COVID-19: Ngurus Ekonomi, Kenapa Kepri Harus Belajar Dari Bangka Belitung?
angkaberita.id – Tak penting Bintanisasi atau UNRI Connection. Pemprov Kepri agaknya perlu belajar ngurus ekonomi dari Bangka Belitung (Babel). Selain ekonomi berhasil tumbuh selama triwulan I 2021, Kepri dalam banyak urusan justru memiliki kemiripan dengan Babel dibanding, semisal Riau, atau provinsi Sumatera daratan.
Kabar baiknya, seperti dikutip Katadata dari BPS, Babel dan Riau ekonominya tumbuh dengan PDRB mencatatkan kurva positif, sebesar 0,97 persen dan 0,41 persen periode Januari-Maret 2021. Sedangkan Kepri masih terkontraksi sebesar 1,19 persen. Praktis, dari 10 provinsi di Sumatera, hanya Babel-Riau sanggup menjaga kondisi ekonominya.
Kepri perlu berkiblat ke Babel, bukan saja segaris teritorialnya secara geografis, sama-sama di pantai timur daratan Sumatera, namun juga sama-sama kaya SDA. Jika Babel dengan timah, Kepri jauh lebih komplet, termasuk migas di Natuna. Secara demografi, Kepri dan Babel juga beda-beda tipis saja jumlah penduduknya.
Secara historis, keduanya juga berstatus provinsi baru. Kepri lepas dari Riau, Babel dari Sumatera Selatan. Kabar baiknya, Riau dan Sumatera Selatan merupakan pusat pertumbuhan ekonomi kunci di Negeri Swarnadwipa. Kepri dan Babel juga bagian dari 8 provinsi daerah kepulauan.
Saat ini, wakil mereka di Senayan tengah berjuang mengegolkan RUU Daerah Kepulauan di DPR. Bedanya, Kepri melalui Batam berstatus pusat pertumbuhan ekonomi di Tanah Air. Secara politis, untuk sebagian, terbilang lebih diperhitungkan dibanding Babel. Kedatangan Presiden Jokowi secara khusus ke Bintan beberapa waktu lalu, menjadi bukti sahih.
Hanya, Babel memiliki tetangga lebih powerful di Senayan. Figur asal Sumatera Selatan banyak menjadi tokoh pengambil keputusan di pusat, semisal di DPR dan kementerian. Diaspora mereka, untuk sebagian, juga terhitung banyak menduduki posisi strategis di sejumlah parpol.

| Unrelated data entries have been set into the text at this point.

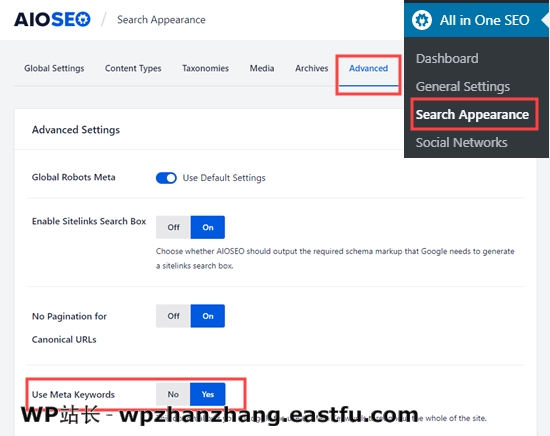Toggle the Global Robots Meta default settings switch
The width and height of the screenshot is (550, 436).
(x=166, y=178)
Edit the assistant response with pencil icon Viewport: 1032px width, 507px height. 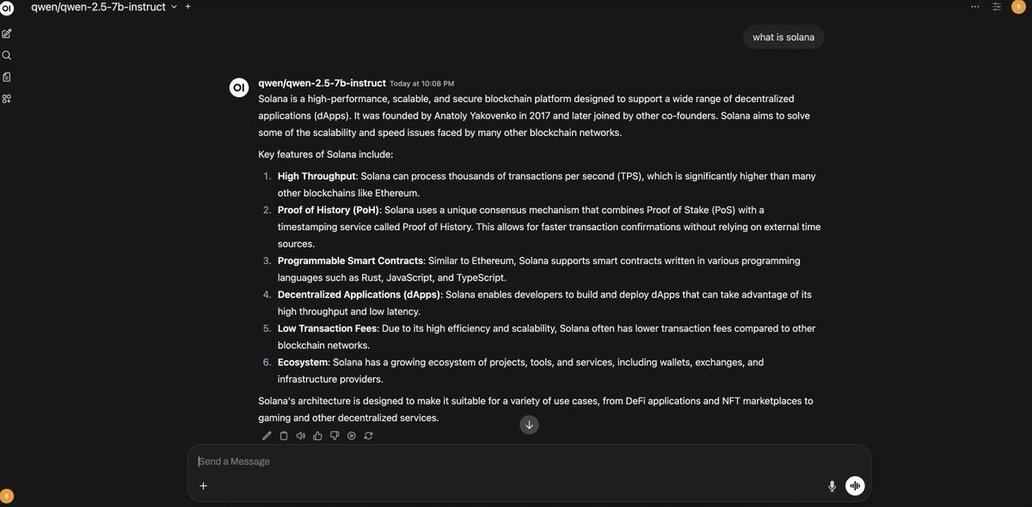click(x=267, y=436)
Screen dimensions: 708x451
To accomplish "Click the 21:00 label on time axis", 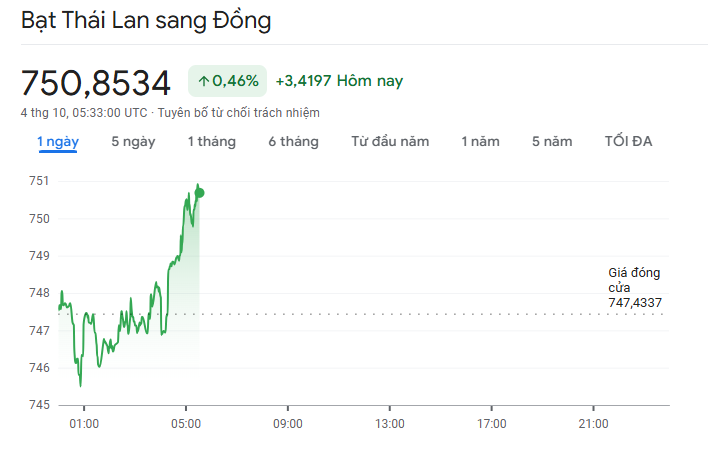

SDA, khususnya industri ekstraksi diyakini menjadi jangkar pertumbuhan ekonomi Babel dan Riau. Babel dengan timah, dan Riau dengan ekspor hasil perkebunan. Kedua komoditas itu laku di pasaran dunia, bahkan timah merupakan "mata uang" masa depan seiring tren industri mobil listrik. Kepri bukannya tak punya, smelter di Bintan juga merupakan "baut" bagi struktur industri ramah lingkungan masa depan.
Tantangan terdekat selama pandemi COVID-19, tidak terjadi lonjakan kasus seperti di Jawa dan Bali. Seperti diketahui, akibat lonjakan kasus COVID-19 beberapa pekan terakhir, Presiden Jokowi memutuskan Pembatasan Kegiatan Masyarakat (PPKM) Darurat di Jawa dan Bali, per 3-20 Juli 2021 di Jawa dan Bali.
Tak ada pilihan lain, meskipun secara ekonomi ibarat menjadi tekanan baru bagi kondisi ekonomi telah terpuruk selama tiga bulan terakhir. Kecuali DI Yogyakarta, ekonomi di 5 provinsi Jawa dan Bali mengalami kontraksi. Bali paling tinggi kontraksinya hingga triwulan I 2021, sebesar 9,85 persen.
Sedangkan ekonomi Jakarta anjlok 1,65 persen selama tiga bulan pertama tahun 2021. Begitu juga Jawa Barat, Jawa Tengah, Jawa Timur, dan Banten. Hanya DI Yogyakarta tumbuh sebesar 6,14 persen. Ketimbang menunggu hasil PPKM di Jawa-Bali dua pekan mendatang, seyogyanya pemangku kepentingan mengoptimalkan PPKM Mikro, sebab Kepri memiliki gejala ekonomi sama di Jawa: Terkontraksi dan deflasi!